Every day, you set the brightness of your lights at various times in the day. In a normal home automation scenario, if you want to make this process iterative, you'd have to setup schedules, groups, scenes, etc. and anytime you want to change something, you'd have to go back and edit everything again. This isn't very smart or practical.
Now my solution around this is to make a learning home which figures out what brightness levels you want to set your lights at and at what hours. It is also adaptable, meaning that if you decide to change the brightness from 80% to 0% at 10pm, you don't have to change the settings for you home automation system, the machine will figure it out for you and just do it.
Here is a diagram that displays the workflow of this learning smart home:
- Azure account: https://azure.microsoft.com/en-us/free
- Particle IDE: https://docs.particle.io/tutorials/developer-tools/dev
- Register/Setup Particle device & connect to your WiFi network
Go to Azure portal https://portal.azure.com
An Azure Resource Group is basically a folder where are your resources will be located for this project. Create one as shown below and name it whatever you'd like.
- I will refer the name of your resource group as <RESOURCE GROUP>
1. Create an "IoT hub"
- For "Resource group", select the one you just created
- I will refer the name of your hub as <IOT HUB NAME>
Get my Github project from https://github.com/gearsmotion789/LearningSmartHomeParticle
- Compile & upload the firmware to your Particle board via the Particle IDE
The Particle serves as a a light dimmer. Since it is hard to distinct the various brightness levels on the PWM led, I chose to use 3 leds to represent 0, 25, 50, 75, & 100% brightness.
When 24 hours of data has been collected, the Particle sends it to the Azure integration, which I'll show how to setup here.
Setup the Azure Integration:
- Event Name = dataSetFull
- IoT Hub Name = <IOT HUB NAME>
- Shared Policy Name = iothubowner
- Get your "Shared Policy Key" by opening up your IoT Hub and doing this:
Setup the Machine Learning Prediction Integration (complete the Azure machine learning setup before proceeding):
- Event Name = getPrediction
- URL = <REQUEST URL>
- Request Type = POST
- Request Format = JSON
- Expand "Advanced Settings"
- In JSON Data, select "custom" & paste this
{
"Inputs": {
"input1": [
{
"Hour": "{{{PARTICLE_EVENT_VALUE}}}"
}
]
}
}
- Note: leave PARTICLE_EVENT_VALUE
as it is
- In HTTP Headers, add "Authorization" > "Bearer <PREDICT KEY>"
1. Create a "machine learning studio workspace"
- select your existing resource group
- choose create a new storage - this will hold your datasets and machine learning models - I will refer this as <STORAGE NAME>
- For location, choose "South Central US". Certain regions don't have the "Machine Learning Studio" service available.
2. Copy the training experiment: https://gallery.azure.ai/Experiment/Smart-Home-Train.
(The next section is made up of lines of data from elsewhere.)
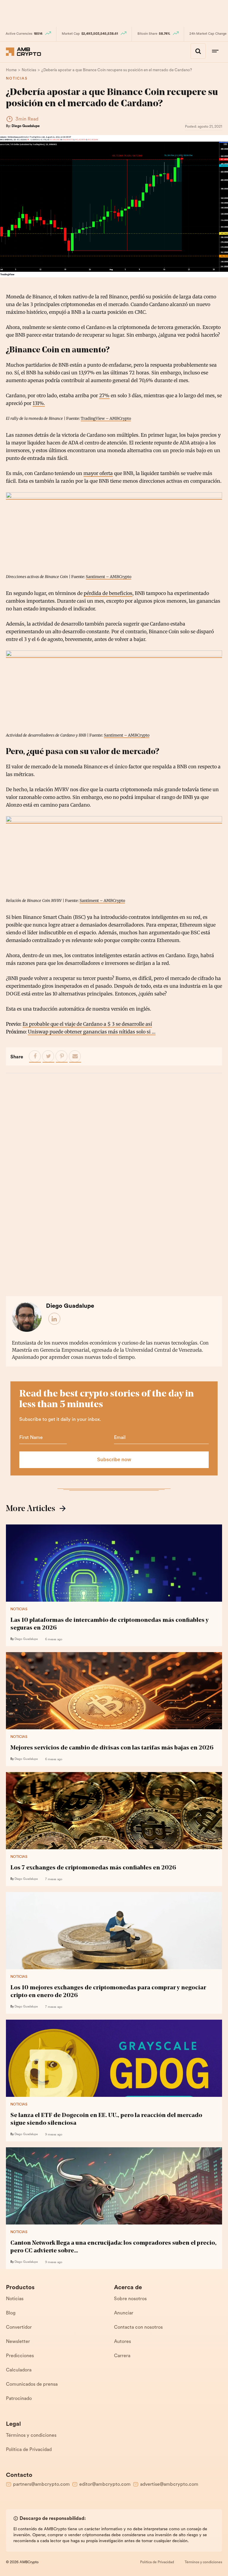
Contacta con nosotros (138, 2327)
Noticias (17, 78)
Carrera (122, 2356)
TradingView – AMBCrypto (106, 418)
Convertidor (19, 2327)
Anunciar (123, 2313)
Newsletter (18, 2341)
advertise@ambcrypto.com (169, 2484)
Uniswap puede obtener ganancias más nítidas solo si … (92, 1032)
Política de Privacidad (29, 2449)
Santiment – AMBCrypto (108, 576)
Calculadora (18, 2370)
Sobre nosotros (130, 2299)
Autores (122, 2341)
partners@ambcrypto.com (41, 2484)
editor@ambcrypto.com (105, 2484)
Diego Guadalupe (26, 126)
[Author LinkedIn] (55, 1319)
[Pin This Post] (62, 1057)
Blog (10, 2313)
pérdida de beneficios (108, 593)
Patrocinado (19, 2398)
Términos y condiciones (31, 2435)
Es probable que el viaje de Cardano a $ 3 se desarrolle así (87, 1024)
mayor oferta (98, 473)
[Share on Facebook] (35, 1057)
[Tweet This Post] (48, 1057)
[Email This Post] (75, 1057)
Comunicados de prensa (32, 2384)
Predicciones (20, 2356)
This is what trains your models.
3. When the experiment has opened up, at the bottom menu bar, click "Run". When finished, hover over "Set Up Web Service" and select "Deploy Web Service [New] Preview".
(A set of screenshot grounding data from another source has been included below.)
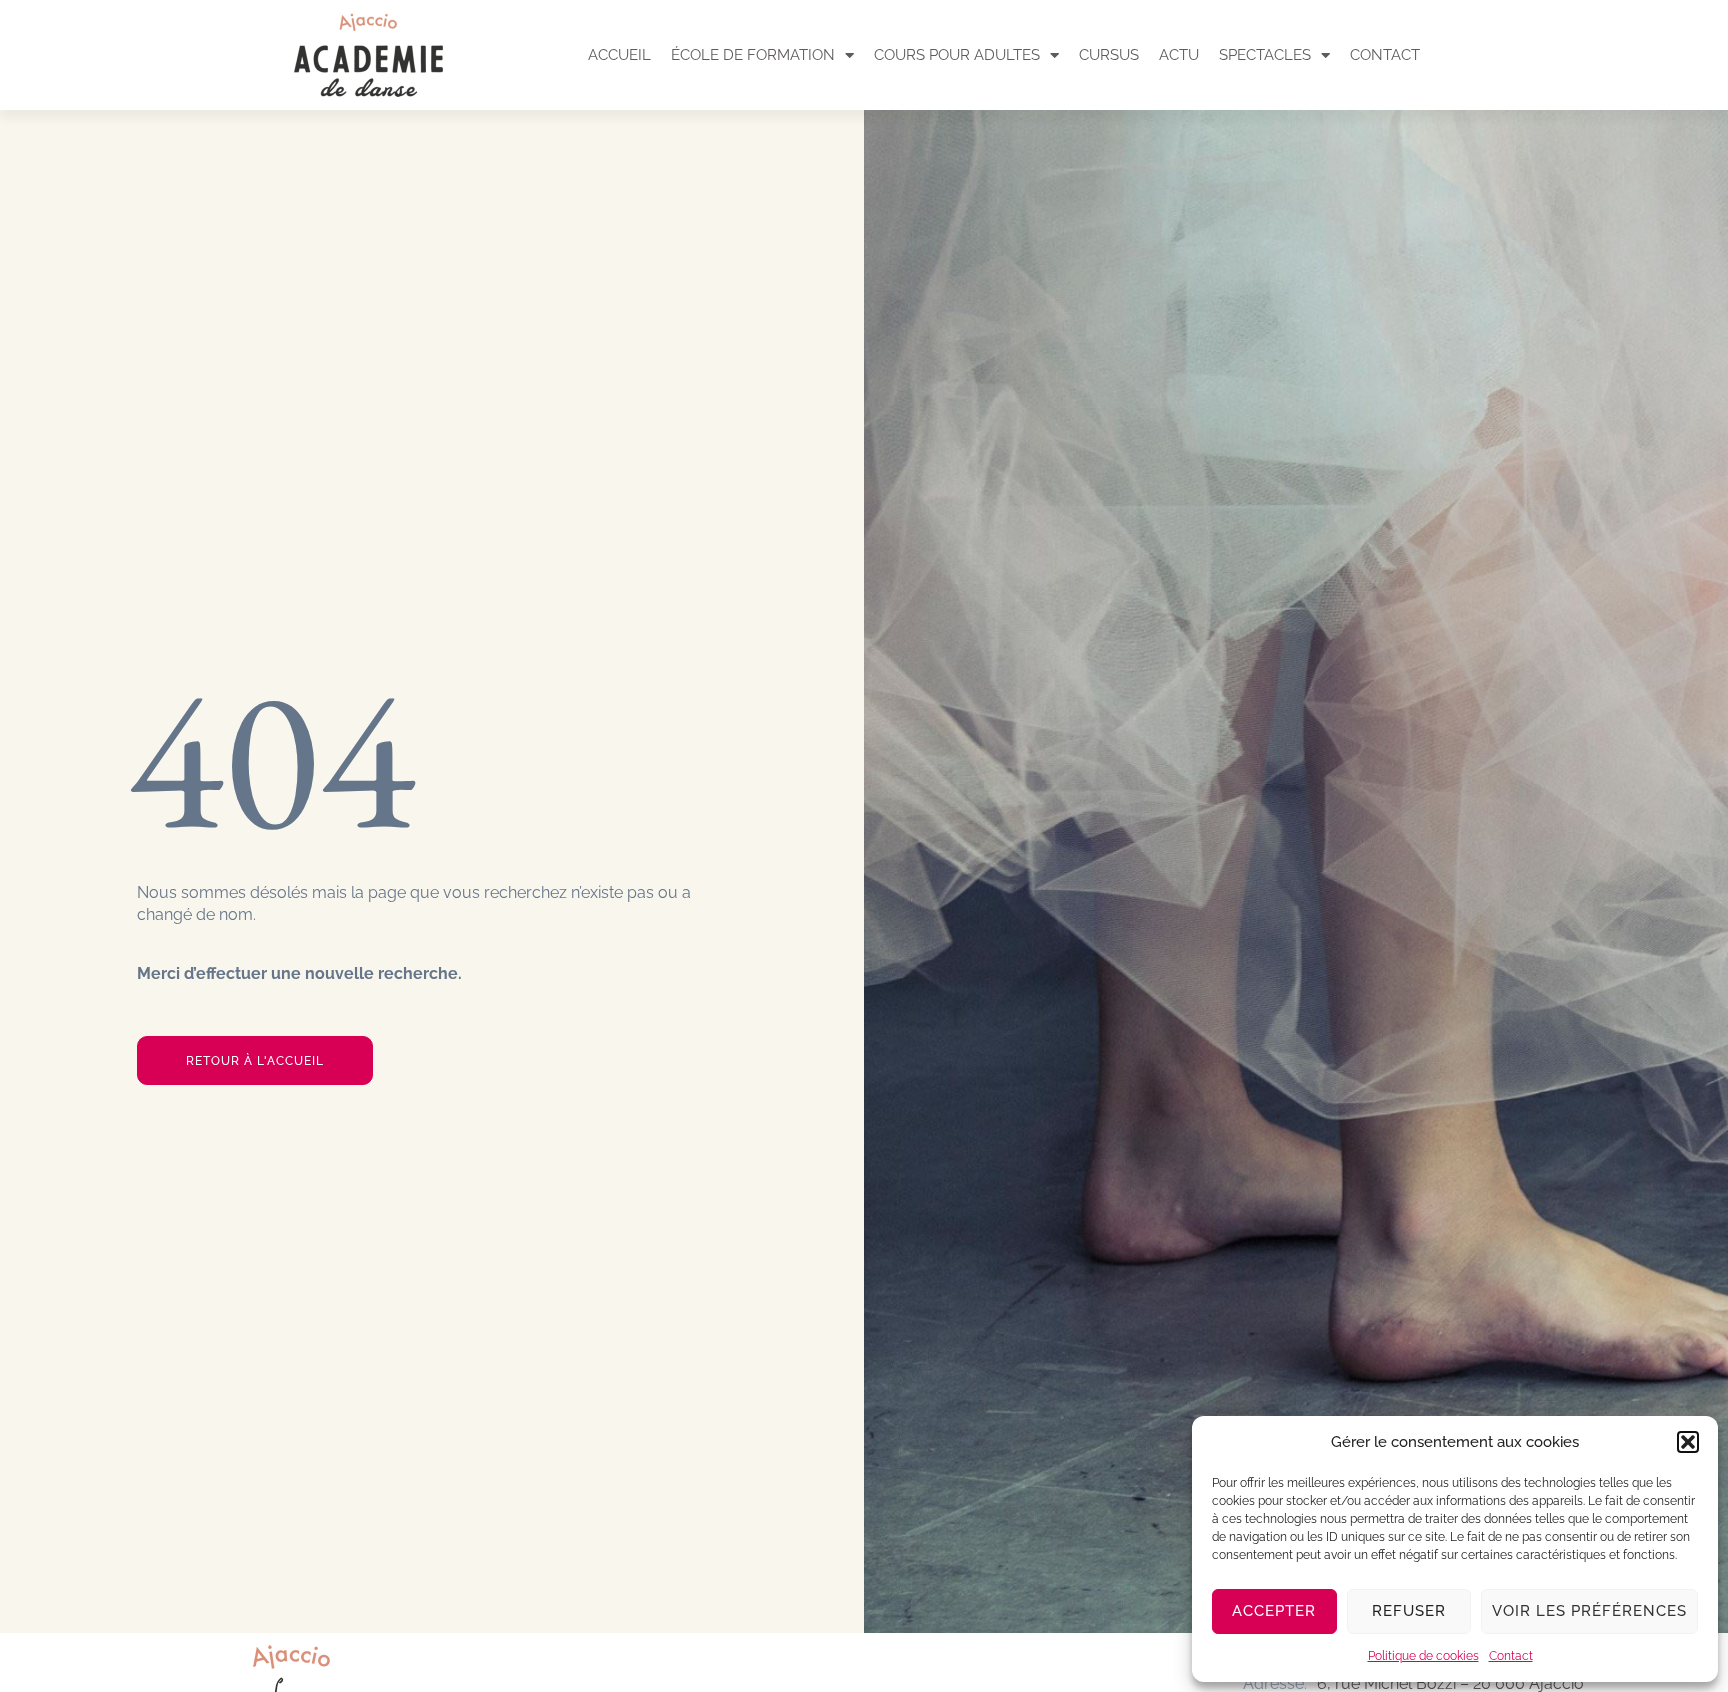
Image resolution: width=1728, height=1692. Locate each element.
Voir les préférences (1589, 1611)
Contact (1511, 1656)
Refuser (1409, 1611)
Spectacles (1265, 55)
4. Copy the predictive experiment: https://gallery.azure.ai/Experiment/Smart-Home-Predict. This is what the Particle device uses to determine the brightness of the light depending on the hour of the day. Run & deploy this as a new web service as well.
- I will refer the name of your predictive web service as <PREDICTIVE WEB SERVICE NAME>
5. Now you need to record the REST API info which will be used later when creating your Azure Logic App.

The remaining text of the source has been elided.